Женщин часто оценивают через призму тела и его функций. Анализ СМИ показал, в частности, что при демонстрации мужчин показывают обычно их голову и плечи. В случае женщин — все тело. Та же закономерность видна на исторических портретах. Внешний вид — это сфера женщины: могла ли прическа Гельмута Коля вызывать столько же эмоций, сколько вызывают волосы Ангелы Меркель? На первый взгляд несущественная проблема восприятия женщин через призму тела имеет политические последствия. Рэйчел Калоджеро (Rachel Calogero) в статье «Объектам не свойственна объективация» показывает, что сведение самого себя к телу и восприятие себя через него способствует более терпимому отношению к отсутствию равноправия и снижает желание участвовать в политической деятельности или в акциях, направленных на борьбу с этим неравноправием.
Исследования говорят, что негативные эффекты пассивности частично уменьшаются, если женщины отчетливо демонстрируют положительные женских черты. Помочь избежать негативных эффектов демонстрации злости может сильная мотивировка внешними факторами. Женщины, добравшиеся до вершин и лично встречавшиеся с неприязнью, служат одновременно примером для следующих поколений.
Пример сверху
Во многих странах квоты для женщин вводятся не только для того, чтобы на время изменить пропорцию присутствия женщин и мужчин на высоких позициях. В 1993 году в Индии квоты ввели в выбранных по случайному принципу сельских советах, и это изменило не только их состав (количество женщин выросло с 5% в 1992 году до 40% в 2000), но и оказало влияние на следующие поколения. Опубликованные в престижном журнале Science результаты исследования показали, что там, где в 90-е годы женщины заняли лидерские позиции, через 15 лет девочки активнее стремились к знаниям и демонстрировали в этой сфере реальные успехи. Если добавить к этому экономический эффект, проистекающий из присутствия женщин на высоких должностях и из равенства полов в широком смысле, можно сказать, что оно не только более справедливо, но и просто более выгодно для всех.
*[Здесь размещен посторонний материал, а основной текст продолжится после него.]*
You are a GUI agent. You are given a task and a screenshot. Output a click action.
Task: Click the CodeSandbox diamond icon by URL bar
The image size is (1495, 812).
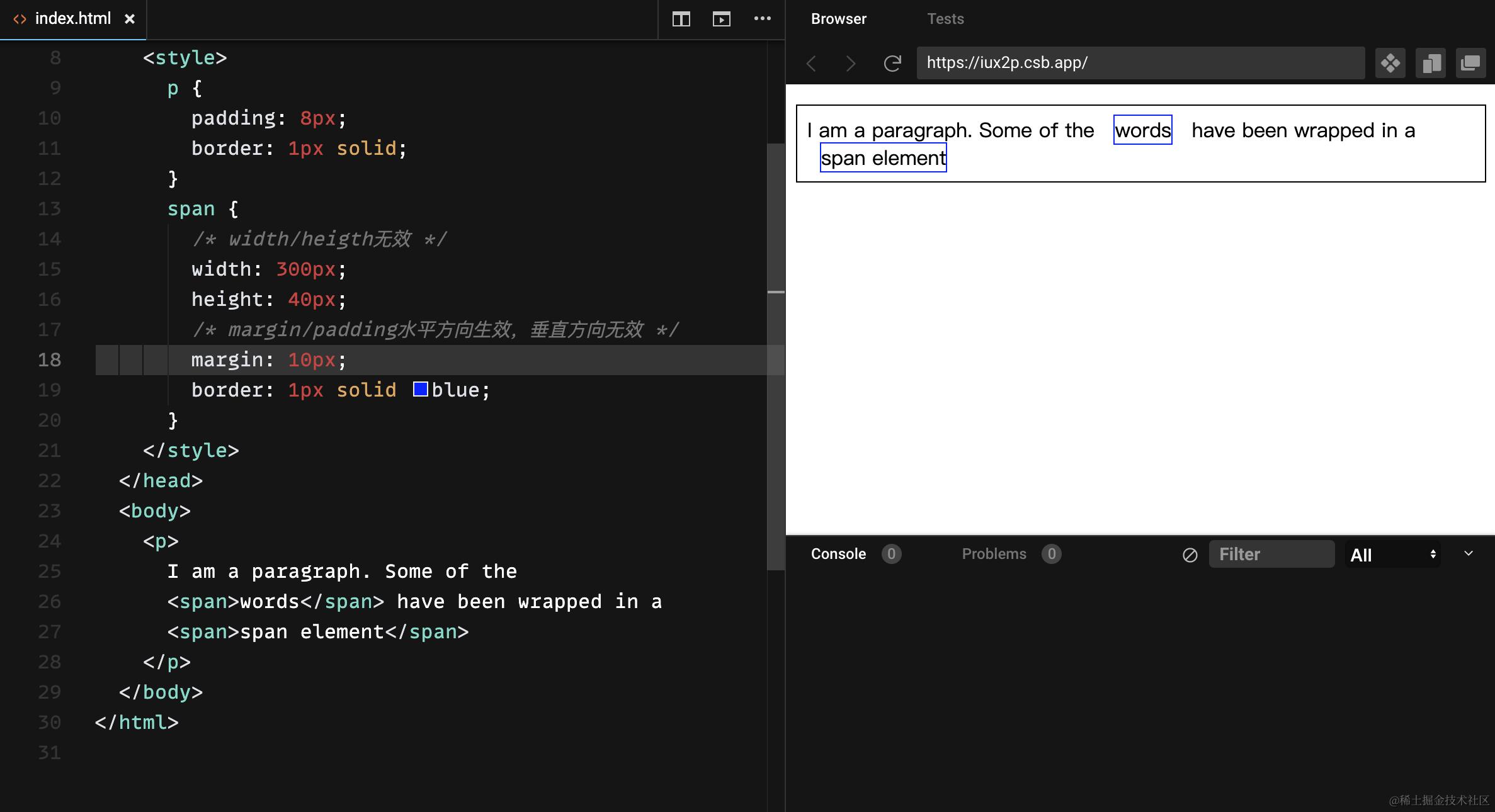[x=1390, y=63]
«Узнай себе цену», призывала в книге-бестселлере Мика Бжезинская (Mika Brzezinski) — дочь влиятельного Збигнева Бжезинского. Она убеждала, что женщины не занимают высокие должности и имеют меньше доступа к ресурсам в бизнесе, СМИ и политике, потому что не отстаивают свои права. Но делать это нелегко, ведь по пути к власти и продвижению по общественной лестнице женщины легко могут попасть в порочный круг: когда они не борются за свою позицию, они не продвигаются вверх, а отказ от борьбы связан с боязнью общественного наказания, которое приведет к тому, что они не продвинутся. И это наказание реально. Наделение женщин избирательными правами (которые мало кто сейчас оспаривает) также казалось рискованным и даже противоестественным шагом, а боровшиеся за них суфражистки вызывали крайне негативные эмоции. Сейчас стремление женщин к власти наталкивается на множество общественных барьеров. И их не удастся быстро устранить, пока еще больше женщин, с трудом их преодолевая, не доберется к вершинам.